[TASK INPUTS]
++++++++++

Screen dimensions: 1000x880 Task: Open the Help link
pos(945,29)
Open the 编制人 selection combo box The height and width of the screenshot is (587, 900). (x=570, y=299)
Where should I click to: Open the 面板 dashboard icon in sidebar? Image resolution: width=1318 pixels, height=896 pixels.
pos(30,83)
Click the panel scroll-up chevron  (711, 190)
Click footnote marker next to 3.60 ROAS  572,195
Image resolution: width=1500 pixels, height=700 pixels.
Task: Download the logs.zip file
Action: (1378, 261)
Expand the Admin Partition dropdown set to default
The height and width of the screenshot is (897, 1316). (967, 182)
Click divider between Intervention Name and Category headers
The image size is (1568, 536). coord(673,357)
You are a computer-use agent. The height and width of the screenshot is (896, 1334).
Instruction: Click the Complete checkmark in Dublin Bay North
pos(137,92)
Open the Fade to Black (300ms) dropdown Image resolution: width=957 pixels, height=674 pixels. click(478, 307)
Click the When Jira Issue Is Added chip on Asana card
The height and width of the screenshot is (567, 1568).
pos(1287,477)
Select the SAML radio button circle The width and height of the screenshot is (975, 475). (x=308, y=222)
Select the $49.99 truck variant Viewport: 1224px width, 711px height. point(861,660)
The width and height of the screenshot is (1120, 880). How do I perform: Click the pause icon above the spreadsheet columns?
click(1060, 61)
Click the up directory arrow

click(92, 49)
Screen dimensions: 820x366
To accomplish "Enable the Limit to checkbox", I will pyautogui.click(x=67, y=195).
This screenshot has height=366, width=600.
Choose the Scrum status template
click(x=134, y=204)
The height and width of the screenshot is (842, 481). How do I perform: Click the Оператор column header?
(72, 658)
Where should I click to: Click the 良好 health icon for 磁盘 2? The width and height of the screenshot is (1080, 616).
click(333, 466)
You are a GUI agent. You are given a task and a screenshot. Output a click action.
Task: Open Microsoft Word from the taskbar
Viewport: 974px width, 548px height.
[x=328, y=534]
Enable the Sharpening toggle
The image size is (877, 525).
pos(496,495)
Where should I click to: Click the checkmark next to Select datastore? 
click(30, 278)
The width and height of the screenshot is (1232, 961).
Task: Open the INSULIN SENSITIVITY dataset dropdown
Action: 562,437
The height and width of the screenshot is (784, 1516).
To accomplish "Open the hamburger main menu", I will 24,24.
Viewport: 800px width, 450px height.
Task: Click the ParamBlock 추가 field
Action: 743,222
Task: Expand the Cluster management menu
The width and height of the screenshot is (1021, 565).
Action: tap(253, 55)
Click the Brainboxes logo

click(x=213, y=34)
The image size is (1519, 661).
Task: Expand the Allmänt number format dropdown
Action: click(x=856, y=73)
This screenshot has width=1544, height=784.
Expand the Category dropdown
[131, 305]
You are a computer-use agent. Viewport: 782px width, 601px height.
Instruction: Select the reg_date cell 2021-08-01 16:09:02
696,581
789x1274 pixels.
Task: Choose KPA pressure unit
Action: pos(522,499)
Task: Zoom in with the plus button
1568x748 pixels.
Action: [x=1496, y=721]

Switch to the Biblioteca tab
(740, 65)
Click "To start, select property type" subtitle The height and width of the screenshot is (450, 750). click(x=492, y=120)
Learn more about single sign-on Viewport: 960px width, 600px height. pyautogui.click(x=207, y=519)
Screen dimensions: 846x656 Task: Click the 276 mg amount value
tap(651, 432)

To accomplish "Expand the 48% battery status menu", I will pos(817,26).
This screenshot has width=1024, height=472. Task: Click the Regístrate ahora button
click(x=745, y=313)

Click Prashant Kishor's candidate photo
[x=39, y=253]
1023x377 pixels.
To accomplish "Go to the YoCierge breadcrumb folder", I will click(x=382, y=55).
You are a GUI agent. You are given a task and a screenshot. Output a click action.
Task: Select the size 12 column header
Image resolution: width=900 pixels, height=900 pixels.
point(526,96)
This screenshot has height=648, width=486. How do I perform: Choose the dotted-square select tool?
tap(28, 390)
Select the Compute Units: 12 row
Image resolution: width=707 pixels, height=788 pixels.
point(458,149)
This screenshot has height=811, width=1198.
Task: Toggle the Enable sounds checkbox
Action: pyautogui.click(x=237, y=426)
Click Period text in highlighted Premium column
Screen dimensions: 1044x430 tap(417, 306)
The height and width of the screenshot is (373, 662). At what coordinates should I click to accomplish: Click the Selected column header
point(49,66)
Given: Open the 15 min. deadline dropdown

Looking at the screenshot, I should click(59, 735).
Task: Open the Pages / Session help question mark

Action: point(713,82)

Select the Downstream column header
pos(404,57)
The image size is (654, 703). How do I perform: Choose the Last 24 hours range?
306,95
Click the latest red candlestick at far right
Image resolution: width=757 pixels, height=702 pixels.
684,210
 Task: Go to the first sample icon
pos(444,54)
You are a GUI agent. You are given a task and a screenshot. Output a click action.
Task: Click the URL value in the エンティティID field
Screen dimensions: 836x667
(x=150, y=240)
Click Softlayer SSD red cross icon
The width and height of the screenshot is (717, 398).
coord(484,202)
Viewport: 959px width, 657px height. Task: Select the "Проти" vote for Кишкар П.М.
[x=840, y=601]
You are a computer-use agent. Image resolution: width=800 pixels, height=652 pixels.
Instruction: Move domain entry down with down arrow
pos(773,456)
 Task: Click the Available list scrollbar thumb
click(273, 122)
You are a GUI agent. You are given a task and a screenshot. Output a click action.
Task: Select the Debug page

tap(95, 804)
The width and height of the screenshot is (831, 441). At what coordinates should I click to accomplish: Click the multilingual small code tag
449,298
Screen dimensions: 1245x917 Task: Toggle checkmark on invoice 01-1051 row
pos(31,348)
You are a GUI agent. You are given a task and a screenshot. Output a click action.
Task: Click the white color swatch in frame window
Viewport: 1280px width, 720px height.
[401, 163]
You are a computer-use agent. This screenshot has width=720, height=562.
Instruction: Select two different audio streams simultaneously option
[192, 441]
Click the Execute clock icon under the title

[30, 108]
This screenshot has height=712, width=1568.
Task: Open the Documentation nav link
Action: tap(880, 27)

++++++++++

Output all of the data in full, exactly as given.

Screen dimensions: 1000x880 Task: Open the Help link
pos(945,29)
Open the 编制人 selection combo box The height and width of the screenshot is (587, 900). (x=570, y=299)
Where should I click to: Open the 面板 dashboard icon in sidebar? Image resolution: width=1318 pixels, height=896 pixels.
pos(30,83)
Click the panel scroll-up chevron  (711, 190)
Click footnote marker next to 3.60 ROAS  572,195
Image resolution: width=1500 pixels, height=700 pixels.
Task: Download the logs.zip file
Action: (1378, 261)
Expand the Admin Partition dropdown set to default
The height and width of the screenshot is (897, 1316). (967, 182)
Click divider between Intervention Name and Category headers
The image size is (1568, 536). coord(673,357)
You are a computer-use agent. The height and width of the screenshot is (896, 1334).
Instruction: Click the Complete checkmark in Dublin Bay North
pos(137,92)
Open the Fade to Black (300ms) dropdown Image resolution: width=957 pixels, height=674 pixels. click(478, 307)
Click the When Jira Issue Is Added chip on Asana card
The height and width of the screenshot is (567, 1568).
pos(1287,477)
Select the SAML radio button circle The width and height of the screenshot is (975, 475). (x=308, y=222)
Select the $49.99 truck variant Viewport: 1224px width, 711px height. point(861,660)
The width and height of the screenshot is (1120, 880). How do I perform: Click the pause icon above the spreadsheet columns?
click(1060, 61)
Click the up directory arrow

click(92, 49)
Screen dimensions: 820x366
To accomplish "Enable the Limit to checkbox", I will pyautogui.click(x=67, y=195).
This screenshot has height=366, width=600.
Choose the Scrum status template
click(x=134, y=204)
The height and width of the screenshot is (842, 481). How do I perform: Click the Оператор column header?
(72, 658)
Where should I click to: Click the 良好 health icon for 磁盘 2? The width and height of the screenshot is (1080, 616).
click(333, 466)
You are a GUI agent. You are given a task and a screenshot. Output a click action.
Task: Open Microsoft Word from the taskbar
Viewport: 974px width, 548px height.
[x=328, y=534]
Enable the Sharpening toggle
The image size is (877, 525).
pos(496,495)
Where should I click to: Click the checkmark next to Select datastore? 
click(30, 278)
The width and height of the screenshot is (1232, 961).
Task: Open the INSULIN SENSITIVITY dataset dropdown
Action: 562,437
The height and width of the screenshot is (784, 1516).
To accomplish "Open the hamburger main menu", I will 24,24.
Viewport: 800px width, 450px height.
Task: Click the ParamBlock 추가 field
Action: 743,222
Task: Expand the Cluster management menu
The width and height of the screenshot is (1021, 565).
Action: tap(253, 55)
Click the Brainboxes logo

click(x=213, y=34)
The image size is (1519, 661).
Task: Expand the Allmänt number format dropdown
Action: click(x=856, y=73)
This screenshot has width=1544, height=784.
Expand the Category dropdown
[131, 305]
You are a computer-use agent. Viewport: 782px width, 601px height.
Instruction: Select the reg_date cell 2021-08-01 16:09:02
696,581
789x1274 pixels.
Task: Choose KPA pressure unit
Action: pos(522,499)
Task: Zoom in with the plus button
1568x748 pixels.
Action: [x=1496, y=721]

Switch to the Biblioteca tab
(740, 65)
Click "To start, select property type" subtitle The height and width of the screenshot is (450, 750). click(x=492, y=120)
Learn more about single sign-on Viewport: 960px width, 600px height. pyautogui.click(x=207, y=519)
Screen dimensions: 846x656 Task: Click the 276 mg amount value
tap(651, 432)

To accomplish "Expand the 48% battery status menu", I will pos(817,26).
This screenshot has width=1024, height=472. Task: Click the Regístrate ahora button
click(x=745, y=313)

Click Prashant Kishor's candidate photo
[x=39, y=253]
1023x377 pixels.
To accomplish "Go to the YoCierge breadcrumb folder", I will click(x=382, y=55).
You are a GUI agent. You are given a task and a screenshot. Output a click action.
Task: Select the size 12 column header
Image resolution: width=900 pixels, height=900 pixels.
point(526,96)
This screenshot has height=648, width=486. How do I perform: Choose the dotted-square select tool?
tap(28, 390)
Select the Compute Units: 12 row
Image resolution: width=707 pixels, height=788 pixels.
point(458,149)
This screenshot has height=811, width=1198.
Task: Toggle the Enable sounds checkbox
Action: pyautogui.click(x=237, y=426)
Click Period text in highlighted Premium column
Screen dimensions: 1044x430 tap(417, 306)
The height and width of the screenshot is (373, 662). At what coordinates should I click to accomplish: Click the Selected column header
point(49,66)
Given: Open the 15 min. deadline dropdown

Looking at the screenshot, I should click(59, 735).
Task: Open the Pages / Session help question mark

Action: point(713,82)

Select the Downstream column header
pos(404,57)
The image size is (654, 703). How do I perform: Choose the Last 24 hours range?
306,95
Click the latest red candlestick at far right
Image resolution: width=757 pixels, height=702 pixels.
684,210
 Task: Go to the first sample icon
pos(444,54)
You are a GUI agent. You are given a task and a screenshot. Output a click action.
Task: Click the URL value in the エンティティID field
Screen dimensions: 836x667
(x=150, y=240)
Click Softlayer SSD red cross icon
The width and height of the screenshot is (717, 398).
coord(484,202)
Viewport: 959px width, 657px height. Task: Select the "Проти" vote for Кишкар П.М.
[x=840, y=601]
You are a computer-use agent. Image resolution: width=800 pixels, height=652 pixels.
Instruction: Move domain entry down with down arrow
pos(773,456)
 Task: Click the Available list scrollbar thumb
click(273, 122)
You are a GUI agent. You are given a task and a screenshot. Output a click action.
Task: Select the Debug page

tap(95, 804)
The width and height of the screenshot is (831, 441). At what coordinates should I click to accomplish: Click the multilingual small code tag
449,298
Screen dimensions: 1245x917 Task: Toggle checkmark on invoice 01-1051 row
pos(31,348)
You are a GUI agent. You are given a task and a screenshot. Output a click action.
Task: Click the white color swatch in frame window
Viewport: 1280px width, 720px height.
[401, 163]
You are a computer-use agent. This screenshot has width=720, height=562.
Instruction: Select two different audio streams simultaneously option
[192, 441]
Click the Execute clock icon under the title

[30, 108]
This screenshot has height=712, width=1568.
Task: Open the Documentation nav link
Action: tap(880, 27)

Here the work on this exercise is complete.